We used the ESO Very Large Telescope (VLT) UT1 (Antu) equipped with the FORS2 spectrograph with the 300V grism, covering the wavelength range 4400-8650 AA. The observation consisted of 4 exposures of 600 s each. The observation started at 00:41:19 UT on June 17 2026 (6.04 days after the GRB). In our acquisition image, we measured an AB magnitude r ~ 20 (calibrated against Pan-STARRS, not corrected for Galactic extinction). Based on the reported light curve, this seems to indicate that our observation occurred during the peak of this late flaring episode.

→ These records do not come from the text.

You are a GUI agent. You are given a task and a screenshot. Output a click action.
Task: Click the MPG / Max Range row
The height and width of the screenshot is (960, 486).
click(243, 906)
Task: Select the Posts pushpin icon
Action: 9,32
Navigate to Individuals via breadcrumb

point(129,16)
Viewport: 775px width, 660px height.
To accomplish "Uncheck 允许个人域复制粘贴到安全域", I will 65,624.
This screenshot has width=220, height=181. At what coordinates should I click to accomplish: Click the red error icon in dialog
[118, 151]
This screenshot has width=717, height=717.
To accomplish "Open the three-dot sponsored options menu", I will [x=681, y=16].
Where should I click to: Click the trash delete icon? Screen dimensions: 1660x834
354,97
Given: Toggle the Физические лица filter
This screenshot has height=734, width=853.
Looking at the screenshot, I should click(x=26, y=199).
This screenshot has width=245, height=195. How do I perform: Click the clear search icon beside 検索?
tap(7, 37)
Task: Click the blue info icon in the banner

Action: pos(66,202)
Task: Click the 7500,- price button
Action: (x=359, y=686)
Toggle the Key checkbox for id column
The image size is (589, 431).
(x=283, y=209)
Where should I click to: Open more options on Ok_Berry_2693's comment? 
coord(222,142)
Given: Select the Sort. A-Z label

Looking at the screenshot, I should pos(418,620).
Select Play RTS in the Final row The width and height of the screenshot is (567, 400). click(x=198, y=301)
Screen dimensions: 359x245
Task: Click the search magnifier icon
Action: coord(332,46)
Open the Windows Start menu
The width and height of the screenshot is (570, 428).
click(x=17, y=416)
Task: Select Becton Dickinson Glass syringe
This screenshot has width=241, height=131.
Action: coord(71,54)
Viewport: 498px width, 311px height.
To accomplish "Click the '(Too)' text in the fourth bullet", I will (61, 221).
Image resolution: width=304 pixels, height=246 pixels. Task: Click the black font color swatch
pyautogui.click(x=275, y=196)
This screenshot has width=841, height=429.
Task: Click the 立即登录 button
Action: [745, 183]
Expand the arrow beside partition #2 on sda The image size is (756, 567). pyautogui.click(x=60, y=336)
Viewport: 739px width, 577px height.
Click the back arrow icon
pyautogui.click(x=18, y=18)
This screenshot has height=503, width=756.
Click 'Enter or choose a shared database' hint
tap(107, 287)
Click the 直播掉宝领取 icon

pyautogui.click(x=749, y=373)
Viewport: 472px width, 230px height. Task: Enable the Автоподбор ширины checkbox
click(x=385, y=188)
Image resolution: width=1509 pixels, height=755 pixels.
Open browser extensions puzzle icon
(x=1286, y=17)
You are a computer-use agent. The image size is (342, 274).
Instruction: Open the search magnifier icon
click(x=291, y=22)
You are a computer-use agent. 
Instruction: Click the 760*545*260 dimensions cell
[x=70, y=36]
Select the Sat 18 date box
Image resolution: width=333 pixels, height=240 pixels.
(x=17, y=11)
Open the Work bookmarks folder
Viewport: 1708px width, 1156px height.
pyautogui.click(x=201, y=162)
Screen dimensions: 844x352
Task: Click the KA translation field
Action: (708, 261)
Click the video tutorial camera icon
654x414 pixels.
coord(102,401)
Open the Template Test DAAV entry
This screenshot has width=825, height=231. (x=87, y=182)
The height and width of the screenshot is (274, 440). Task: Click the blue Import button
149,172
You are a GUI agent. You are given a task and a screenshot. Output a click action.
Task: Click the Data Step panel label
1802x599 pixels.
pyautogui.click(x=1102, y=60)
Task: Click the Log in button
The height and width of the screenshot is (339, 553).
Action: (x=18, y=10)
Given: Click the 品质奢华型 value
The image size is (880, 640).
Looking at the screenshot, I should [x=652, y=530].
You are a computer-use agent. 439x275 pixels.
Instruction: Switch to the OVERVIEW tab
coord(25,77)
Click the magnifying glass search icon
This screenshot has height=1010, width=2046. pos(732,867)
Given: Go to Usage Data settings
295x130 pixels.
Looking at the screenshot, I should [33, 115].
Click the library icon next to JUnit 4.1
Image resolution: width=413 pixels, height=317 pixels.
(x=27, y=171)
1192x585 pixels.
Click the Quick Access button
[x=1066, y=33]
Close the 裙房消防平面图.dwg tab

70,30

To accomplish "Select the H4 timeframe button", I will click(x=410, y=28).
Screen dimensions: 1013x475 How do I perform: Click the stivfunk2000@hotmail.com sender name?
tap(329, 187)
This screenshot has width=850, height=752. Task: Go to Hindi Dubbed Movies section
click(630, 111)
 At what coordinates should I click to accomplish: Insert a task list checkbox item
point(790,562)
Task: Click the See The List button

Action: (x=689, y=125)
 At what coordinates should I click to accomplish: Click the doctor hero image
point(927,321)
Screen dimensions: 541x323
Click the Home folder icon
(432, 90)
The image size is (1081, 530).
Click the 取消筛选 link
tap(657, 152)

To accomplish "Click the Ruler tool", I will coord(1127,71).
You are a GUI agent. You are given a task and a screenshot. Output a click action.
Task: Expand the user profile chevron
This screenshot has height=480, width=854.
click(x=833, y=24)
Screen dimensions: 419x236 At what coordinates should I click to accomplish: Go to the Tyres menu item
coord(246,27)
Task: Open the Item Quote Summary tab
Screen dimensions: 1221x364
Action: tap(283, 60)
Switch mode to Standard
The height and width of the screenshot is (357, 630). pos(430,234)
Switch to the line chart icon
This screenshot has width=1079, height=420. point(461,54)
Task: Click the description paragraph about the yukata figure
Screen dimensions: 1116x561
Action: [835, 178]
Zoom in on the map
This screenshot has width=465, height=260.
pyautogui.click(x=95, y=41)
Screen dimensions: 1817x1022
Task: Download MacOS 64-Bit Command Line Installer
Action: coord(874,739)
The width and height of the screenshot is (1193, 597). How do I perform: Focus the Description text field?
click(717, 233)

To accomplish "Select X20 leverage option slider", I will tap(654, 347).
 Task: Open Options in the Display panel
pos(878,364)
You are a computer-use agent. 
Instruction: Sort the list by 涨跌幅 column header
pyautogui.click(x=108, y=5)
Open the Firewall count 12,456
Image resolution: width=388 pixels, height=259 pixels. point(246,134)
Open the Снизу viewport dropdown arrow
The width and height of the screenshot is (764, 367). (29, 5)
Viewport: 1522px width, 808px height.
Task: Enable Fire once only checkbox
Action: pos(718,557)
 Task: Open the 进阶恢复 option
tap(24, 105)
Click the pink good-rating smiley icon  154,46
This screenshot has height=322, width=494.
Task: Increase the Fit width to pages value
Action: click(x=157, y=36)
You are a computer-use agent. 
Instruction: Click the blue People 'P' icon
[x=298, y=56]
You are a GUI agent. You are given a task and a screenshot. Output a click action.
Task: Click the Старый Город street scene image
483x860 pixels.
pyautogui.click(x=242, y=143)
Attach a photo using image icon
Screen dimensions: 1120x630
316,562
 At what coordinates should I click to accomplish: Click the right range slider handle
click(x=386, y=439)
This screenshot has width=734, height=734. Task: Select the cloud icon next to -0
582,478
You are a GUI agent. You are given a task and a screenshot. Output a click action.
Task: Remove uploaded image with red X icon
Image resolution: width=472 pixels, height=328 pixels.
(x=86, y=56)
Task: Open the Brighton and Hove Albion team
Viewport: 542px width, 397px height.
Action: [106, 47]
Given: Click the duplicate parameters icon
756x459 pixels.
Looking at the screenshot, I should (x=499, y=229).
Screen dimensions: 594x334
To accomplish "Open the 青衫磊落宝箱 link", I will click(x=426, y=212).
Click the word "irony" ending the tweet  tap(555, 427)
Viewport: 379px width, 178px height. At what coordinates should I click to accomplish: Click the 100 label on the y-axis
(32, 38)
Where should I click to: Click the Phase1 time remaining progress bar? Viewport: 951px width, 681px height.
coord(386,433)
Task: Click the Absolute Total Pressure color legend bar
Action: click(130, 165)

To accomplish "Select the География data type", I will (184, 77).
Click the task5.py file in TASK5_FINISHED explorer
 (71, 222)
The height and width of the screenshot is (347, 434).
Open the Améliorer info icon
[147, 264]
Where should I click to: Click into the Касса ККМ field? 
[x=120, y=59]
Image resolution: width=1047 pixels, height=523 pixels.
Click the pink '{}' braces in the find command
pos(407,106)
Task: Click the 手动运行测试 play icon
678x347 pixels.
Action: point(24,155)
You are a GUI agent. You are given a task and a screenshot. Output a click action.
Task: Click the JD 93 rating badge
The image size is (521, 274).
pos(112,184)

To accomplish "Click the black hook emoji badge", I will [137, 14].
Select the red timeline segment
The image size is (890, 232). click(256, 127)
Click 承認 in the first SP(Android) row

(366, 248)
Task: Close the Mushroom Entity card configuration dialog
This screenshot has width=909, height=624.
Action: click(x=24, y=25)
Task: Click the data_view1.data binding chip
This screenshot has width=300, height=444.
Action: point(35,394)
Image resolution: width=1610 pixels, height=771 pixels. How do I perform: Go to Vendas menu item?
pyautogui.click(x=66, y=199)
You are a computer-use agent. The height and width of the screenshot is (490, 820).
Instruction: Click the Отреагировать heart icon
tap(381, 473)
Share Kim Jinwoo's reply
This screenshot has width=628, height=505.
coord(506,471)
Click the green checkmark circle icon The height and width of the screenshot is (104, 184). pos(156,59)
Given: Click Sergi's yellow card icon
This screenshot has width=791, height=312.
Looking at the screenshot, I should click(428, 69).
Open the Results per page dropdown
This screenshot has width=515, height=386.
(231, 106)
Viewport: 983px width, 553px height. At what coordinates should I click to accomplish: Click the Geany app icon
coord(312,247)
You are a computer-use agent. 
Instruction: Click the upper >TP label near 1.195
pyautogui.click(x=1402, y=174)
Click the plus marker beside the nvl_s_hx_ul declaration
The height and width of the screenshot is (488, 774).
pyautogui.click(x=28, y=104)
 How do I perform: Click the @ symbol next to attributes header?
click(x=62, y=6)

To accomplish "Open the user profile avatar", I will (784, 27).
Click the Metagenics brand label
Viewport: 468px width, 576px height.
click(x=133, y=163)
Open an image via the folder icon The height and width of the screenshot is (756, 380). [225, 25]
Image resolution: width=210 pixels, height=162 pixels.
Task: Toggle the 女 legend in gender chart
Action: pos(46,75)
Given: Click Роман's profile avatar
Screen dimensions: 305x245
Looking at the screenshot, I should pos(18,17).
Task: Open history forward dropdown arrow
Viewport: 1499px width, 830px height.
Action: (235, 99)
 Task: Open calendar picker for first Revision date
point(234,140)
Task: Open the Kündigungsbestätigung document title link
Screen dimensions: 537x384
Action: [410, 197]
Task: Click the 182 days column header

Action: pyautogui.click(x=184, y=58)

The spectrum of the optical counterpart reveals a power-law continuum across the entire covered range suggesting that the observed recent activity is likely caused by late jet activity. Faint undulations are seen overimposed to the continuum, at a flux level consistent with the emergence of an early, still faint SN, but further observations will be required to conclude about its presence. Additionally, through the detection of the Ca II doublet in absorption and [O II] doublet in emission, we confirm the redshift reported by O’Neill et al. (GCN 44914), measuring z = 0.474.
Further spectroscopic observations of the source are planned to monitor the possible emergence of the supernova.
We acknowledge excellent support from the ESO observing staff in Paranal, in particular Martina Baratella and Leo Rivas, for rapidly executing these observations.